Load in some time series data (you can use the artificial 'sit_stand_walk.csv' and plot it alongside it's ground truth


In [None]:
# You just need to run this cell

import numpy as np
import pandas as pd
import matplotlib.pyplot as plt

data = pd.read_csv('sit_stand_walk.csv')
# The original data is sampled at 5Hz (period of 200ms). Let's say it starts on 1-1-2020 at 10am
data.index = pd.bdate_range(start='01-01-2020 10:00:00', periods=len(data), freq='200L')

series = data['acc_y']
ground = data['ground']
classes = { c:i for i,c in enumerate(np.unique(ground))} 
print('class map: %s' % classes)
# replace character ground truth labels with integers
ground.replace(classes, inplace=True)

series.plot(linestyle='-', color='k')
plt.legend()
plt.show()


**Task 2:**
Create a sliding (rolling) window over the data to extract features like mean and standard deviation.
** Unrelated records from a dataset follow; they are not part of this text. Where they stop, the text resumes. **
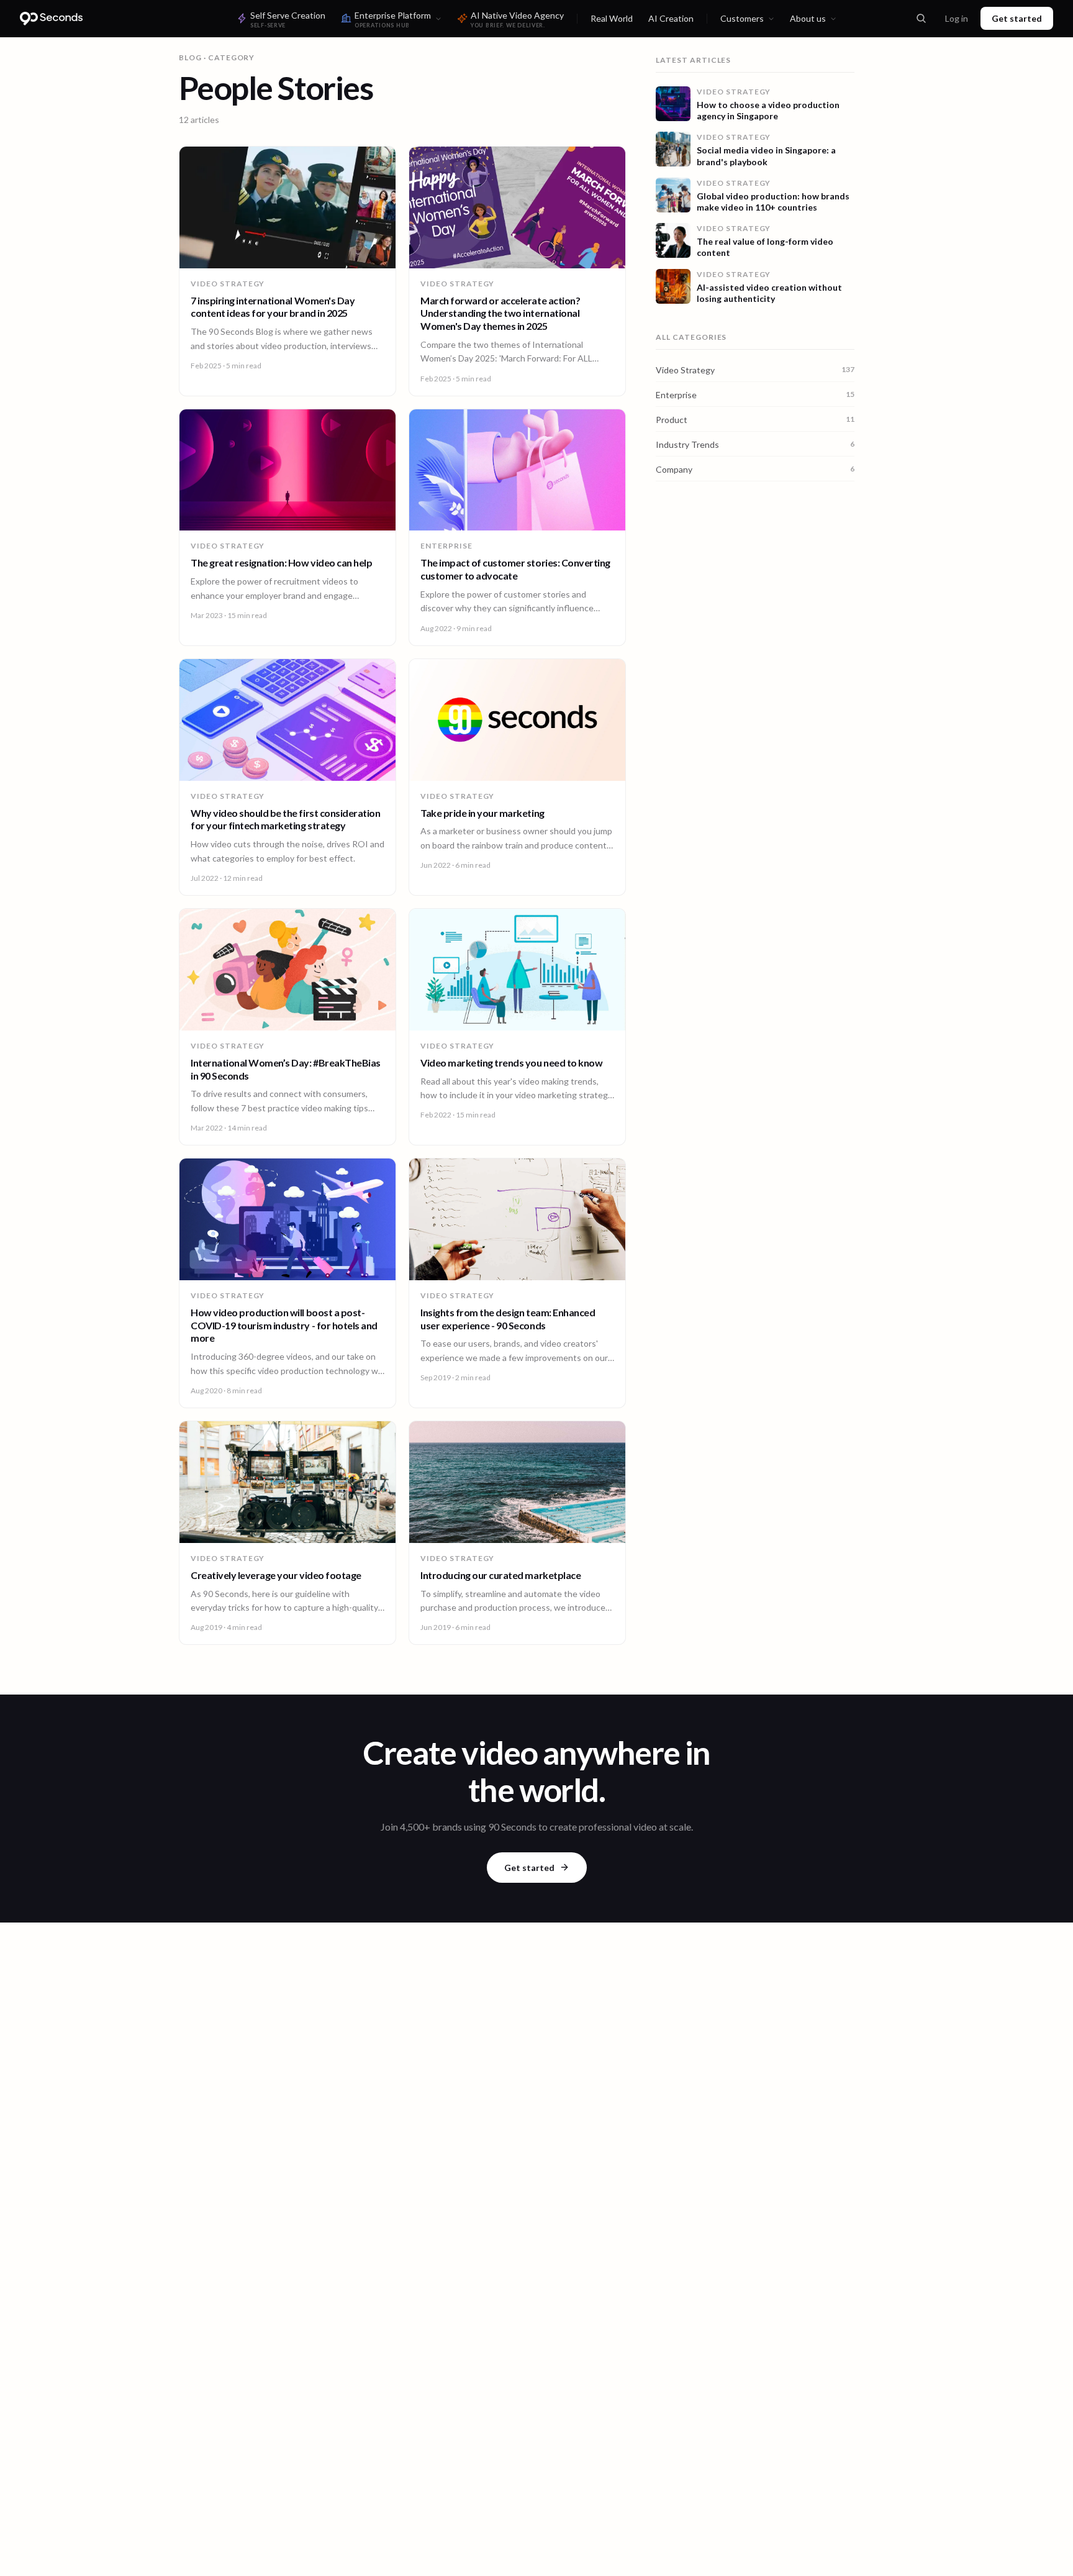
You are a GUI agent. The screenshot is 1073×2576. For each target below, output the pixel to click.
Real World (612, 18)
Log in (956, 18)
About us (808, 18)
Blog (190, 57)
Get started (1017, 18)
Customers (742, 18)
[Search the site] (920, 18)
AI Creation (671, 18)
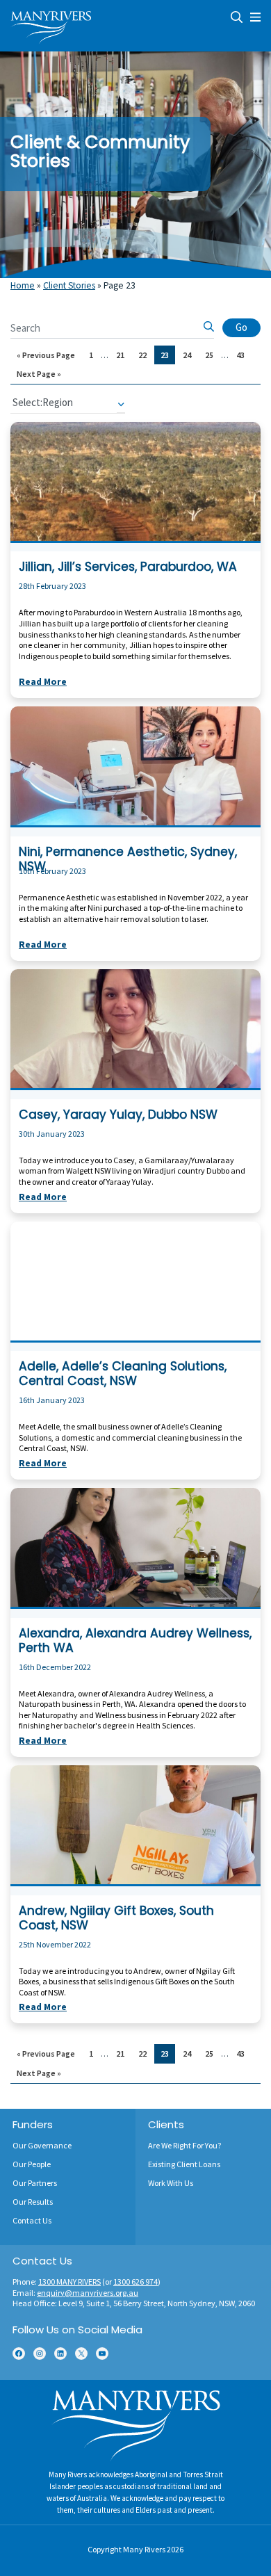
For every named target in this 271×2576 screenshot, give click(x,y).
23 (167, 354)
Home (22, 285)
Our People (32, 2164)
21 (123, 354)
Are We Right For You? (184, 2145)
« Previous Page (46, 357)
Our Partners (35, 2183)
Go (241, 327)
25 (212, 354)
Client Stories (69, 285)
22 (145, 354)
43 (243, 354)
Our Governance (42, 2145)
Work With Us (170, 2183)
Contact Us (32, 2220)
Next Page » (38, 376)
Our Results (33, 2201)
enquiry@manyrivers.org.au (87, 2292)
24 (189, 354)
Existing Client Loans (184, 2164)
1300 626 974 (135, 2281)
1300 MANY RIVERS (69, 2281)
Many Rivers (144, 2549)
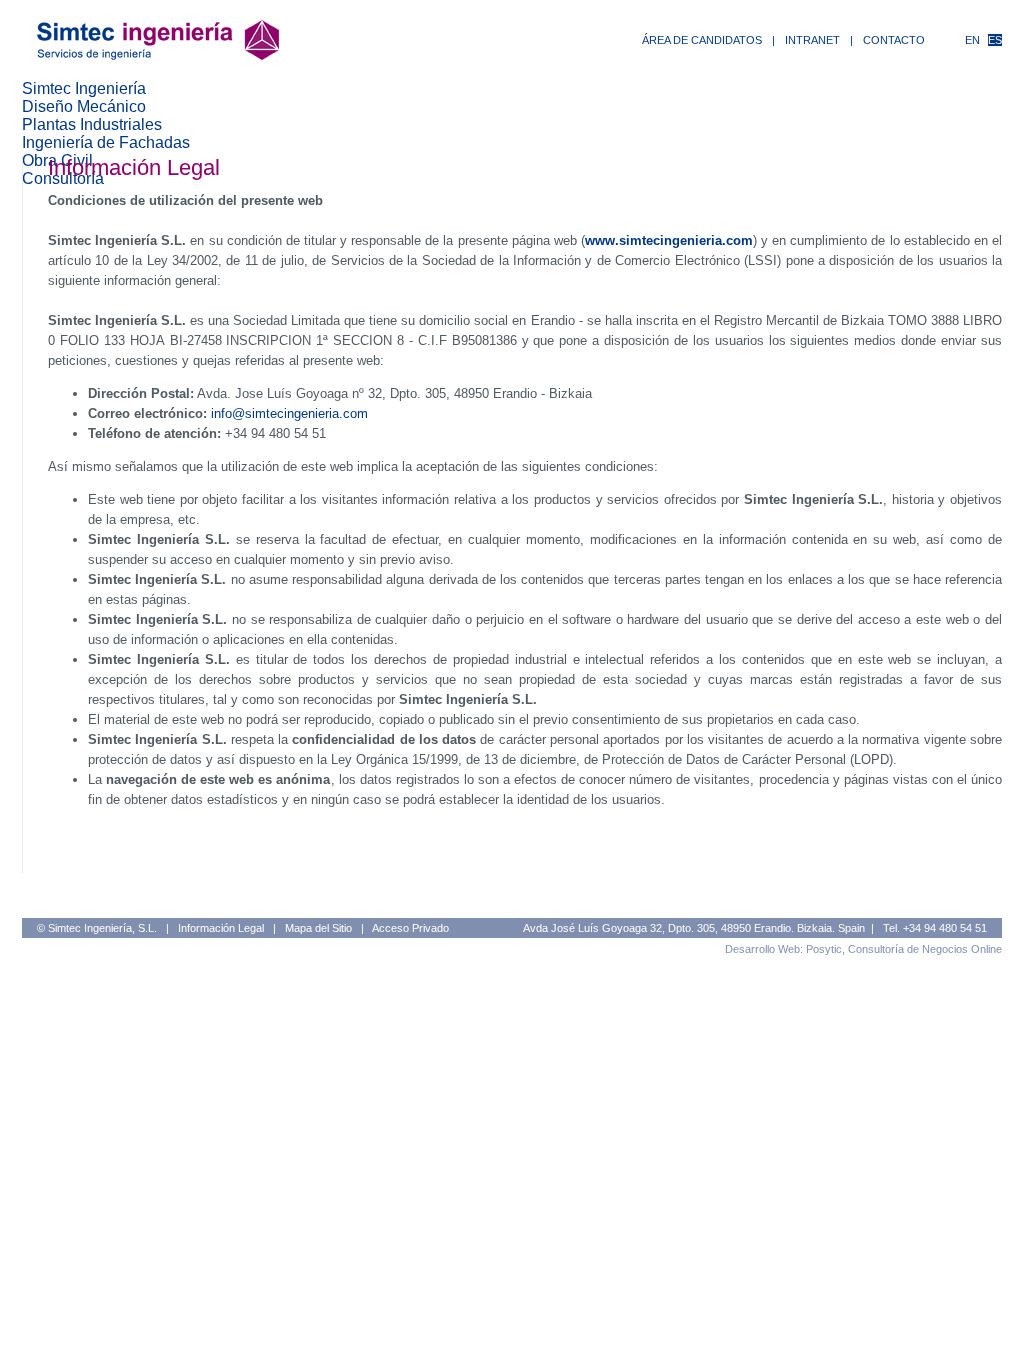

Use the pandas function, ```rolling``` and experiment with different window lengths.


In [None]:
F = pd.DataFrame()
wnd_samples = 10 # samples
F['mean'] = series.rolling(window=wnd_samples).mean()
#F['std'] = # Your code here

# We might need to fill in any NaN values left over from the rolling window (use .fillna(..))
# Your code here

F.plot()
plt.show()

**Task 3:** 
Use these features to build a simple classifier (e.g. using ```sklearn```). Split the dataset in half to simulate separate training and test sets. But do not randomly mix the data, as the sequencing information is important.



In [None]:
from sklearn.tree import DecisionTreeClassifier
from sklearn.metrics import classification_report

# create indices for test data and train data -- cast these into timestamps
test_idx = F.index[np.arange(0,int(0.5*len(F)))]

# ...Your code here

# Create a simple decision tree, and fit the training data to it

# ...Your code here

# Generate predictions and plot them against the ground truth

# ...Your code here

# Also generate precision and recall values

# ... Your code here

**Task 4:** Now go back to the original data (without features extracted) and attempt to train a similar classifier directly on that data (rememeber to split the test and training sets). Plot the prediction output alongside the ground truth. And also run a precision-recall evaluation. 

In [None]:

X_original_test = pd.DataFrame(series[test_idx])
X_original_train = pd.DataFrame(series[train_idx])

# ... Your code here


**Task 5:**
Compare the results from both of your classifiers -- the one using the original raw data, and the one using the sliding-window based features. What do you notice about the differences in precision-recall? And if you plot the outputs, what do you notice about the temporal distribution of the errors? Which method would seem more appropriate for a classifier that aims to robustly detect sitting, standing, and walking? 

Use the discussion forum for this topic discuss your answers to this.